Stored data entries
--------------------------------------------------

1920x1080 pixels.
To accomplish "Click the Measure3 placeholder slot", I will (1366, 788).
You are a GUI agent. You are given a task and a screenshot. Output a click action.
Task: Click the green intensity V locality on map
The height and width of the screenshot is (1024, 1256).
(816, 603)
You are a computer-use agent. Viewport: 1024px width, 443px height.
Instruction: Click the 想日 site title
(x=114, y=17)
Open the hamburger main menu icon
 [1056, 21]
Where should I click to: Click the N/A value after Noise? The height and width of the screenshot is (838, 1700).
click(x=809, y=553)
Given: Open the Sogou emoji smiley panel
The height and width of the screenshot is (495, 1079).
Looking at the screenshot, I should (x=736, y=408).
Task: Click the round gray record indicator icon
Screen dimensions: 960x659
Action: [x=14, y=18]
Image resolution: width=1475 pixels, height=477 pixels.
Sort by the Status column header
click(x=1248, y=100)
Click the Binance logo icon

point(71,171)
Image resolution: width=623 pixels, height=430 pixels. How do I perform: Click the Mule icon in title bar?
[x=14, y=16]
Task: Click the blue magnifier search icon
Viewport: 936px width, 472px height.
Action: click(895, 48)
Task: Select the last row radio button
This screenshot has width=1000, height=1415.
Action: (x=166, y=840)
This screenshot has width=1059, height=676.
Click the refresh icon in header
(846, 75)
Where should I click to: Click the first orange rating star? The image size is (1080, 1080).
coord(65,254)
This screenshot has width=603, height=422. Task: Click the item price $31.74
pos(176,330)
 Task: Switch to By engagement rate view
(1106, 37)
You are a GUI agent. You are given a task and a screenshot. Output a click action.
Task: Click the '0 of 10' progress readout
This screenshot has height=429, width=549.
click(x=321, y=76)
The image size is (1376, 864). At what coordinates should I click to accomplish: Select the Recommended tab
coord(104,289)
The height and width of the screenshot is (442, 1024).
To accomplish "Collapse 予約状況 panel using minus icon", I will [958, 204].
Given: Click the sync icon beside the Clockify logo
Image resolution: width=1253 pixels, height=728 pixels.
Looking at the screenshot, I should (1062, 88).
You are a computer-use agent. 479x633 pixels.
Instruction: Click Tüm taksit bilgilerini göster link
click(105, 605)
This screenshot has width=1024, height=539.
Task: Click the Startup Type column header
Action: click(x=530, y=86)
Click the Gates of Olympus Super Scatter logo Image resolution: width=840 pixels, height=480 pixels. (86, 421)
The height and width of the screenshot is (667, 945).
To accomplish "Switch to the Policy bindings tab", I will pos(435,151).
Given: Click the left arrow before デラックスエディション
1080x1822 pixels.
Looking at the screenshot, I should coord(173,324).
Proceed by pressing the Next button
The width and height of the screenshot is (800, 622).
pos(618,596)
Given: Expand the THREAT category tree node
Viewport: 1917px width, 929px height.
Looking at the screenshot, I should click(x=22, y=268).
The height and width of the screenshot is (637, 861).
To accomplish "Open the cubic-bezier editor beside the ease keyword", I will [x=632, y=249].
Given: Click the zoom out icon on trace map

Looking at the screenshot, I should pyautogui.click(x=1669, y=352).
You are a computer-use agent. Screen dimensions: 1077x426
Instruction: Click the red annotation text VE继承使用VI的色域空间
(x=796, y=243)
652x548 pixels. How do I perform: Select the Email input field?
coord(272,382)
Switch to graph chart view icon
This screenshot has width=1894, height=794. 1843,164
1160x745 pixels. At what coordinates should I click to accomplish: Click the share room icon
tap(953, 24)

--------------------------------------------------

Only the lines above that include the word "beside" belong in the answer; copy each one.

**RESPONSE**
Given: Click the sync icon beside the Clockify logo
To accomplish "Open the cubic-bezier editor beside the ease keyword", I will [x=632, y=249].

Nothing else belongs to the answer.